This becomes clear from the evidence presented in the programme. It was not devoted to a serious review of research but consisted of anecdotal interviews. These were intermingled with the impressions of a headteacher and film of a children’s hotel. Two academic studies were discussed and both, presented as supportive of the main contention of the programme, were open to utterly different interpretations, ones which did not support the claims of Panorama at all. In the US study the only one of the two findings that was statistically significant was based upon teacher perception of children’s study habits. It was claimed that teachers perceived the study habits of children with working mothers to be significantly worse than those with mothers at home. In the Barking and Dagenham study conducted by the University of North London, the programme conceded that the performance of girls was essentially the same whatever the mothers’ status. It was only boys’ performance which declined when the mother worked full-time, not part-time.

It is at this point that one sees clearly the underlying moral agenda. While it is clear that these boys lack parental supervision, this failure is laid exclusively at the door of absent mothers. Even when the mothers were at home and boys’ performance was poor, this was explained by economic factors.

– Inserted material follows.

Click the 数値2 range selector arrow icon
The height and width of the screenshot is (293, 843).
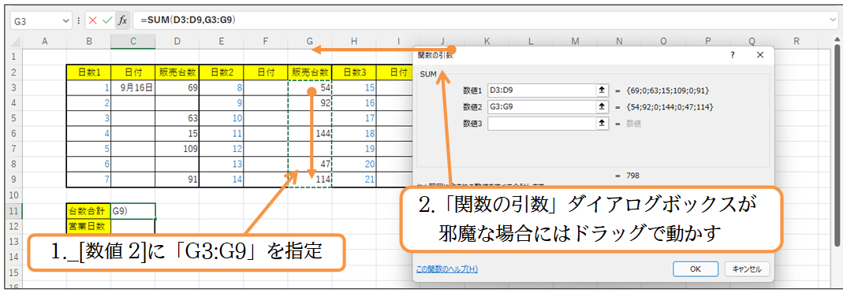(x=602, y=107)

So when all of this information is correctly analysed, what do we find that proves the programme’s contention that the presence of the mother is crucial to her child’s academic success? Not very much. Indeed the programme itself hints at a much more potent and credible reason for academic success and failure. This is the question of class, the great unmentionable of nineties educational debates.

The question of class, at least in Britain, is undoubtedly the main predictive and explanatory factor of academic success or failure, much more than any question of parental presence or absence, something the programme itself tacitly admits in its presentation of the Barking and Dagenham findings. All of which makes you wonder what is being measured and indeed what is being proved, especially when it is clear that the absence of mothers has no apparent effect on the performance of working-class children - boys or girls - or on middle-class girls.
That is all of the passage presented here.